## Data for review
────────────────
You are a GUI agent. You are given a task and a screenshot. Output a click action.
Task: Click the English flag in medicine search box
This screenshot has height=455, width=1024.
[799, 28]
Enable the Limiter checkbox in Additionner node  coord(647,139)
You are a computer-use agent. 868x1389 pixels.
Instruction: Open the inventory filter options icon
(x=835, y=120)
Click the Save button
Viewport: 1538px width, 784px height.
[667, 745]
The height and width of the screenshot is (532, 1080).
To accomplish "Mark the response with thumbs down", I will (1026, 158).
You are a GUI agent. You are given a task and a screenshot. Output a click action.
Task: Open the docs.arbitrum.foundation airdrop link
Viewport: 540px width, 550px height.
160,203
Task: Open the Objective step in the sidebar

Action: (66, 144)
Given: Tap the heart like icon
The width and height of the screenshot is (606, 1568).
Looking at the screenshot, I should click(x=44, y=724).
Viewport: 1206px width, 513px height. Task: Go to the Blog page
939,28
────────────────
## Exercise goal
Reproduce all the records precisely.

## Solved problem
You are a GUI agent. You are given a task and a screenshot. Output a click action.
Task: Click the English flag in medicine search box
This screenshot has height=455, width=1024.
[799, 28]
Enable the Limiter checkbox in Additionner node  coord(647,139)
You are a computer-use agent. 868x1389 pixels.
Instruction: Open the inventory filter options icon
(x=835, y=120)
Click the Save button
Viewport: 1538px width, 784px height.
[667, 745]
The height and width of the screenshot is (532, 1080).
To accomplish "Mark the response with thumbs down", I will (1026, 158).
You are a GUI agent. You are given a task and a screenshot. Output a click action.
Task: Open the docs.arbitrum.foundation airdrop link
Viewport: 540px width, 550px height.
160,203
Task: Open the Objective step in the sidebar

Action: (66, 144)
Given: Tap the heart like icon
The width and height of the screenshot is (606, 1568).
Looking at the screenshot, I should click(x=44, y=724).
Viewport: 1206px width, 513px height. Task: Go to the Blog page
939,28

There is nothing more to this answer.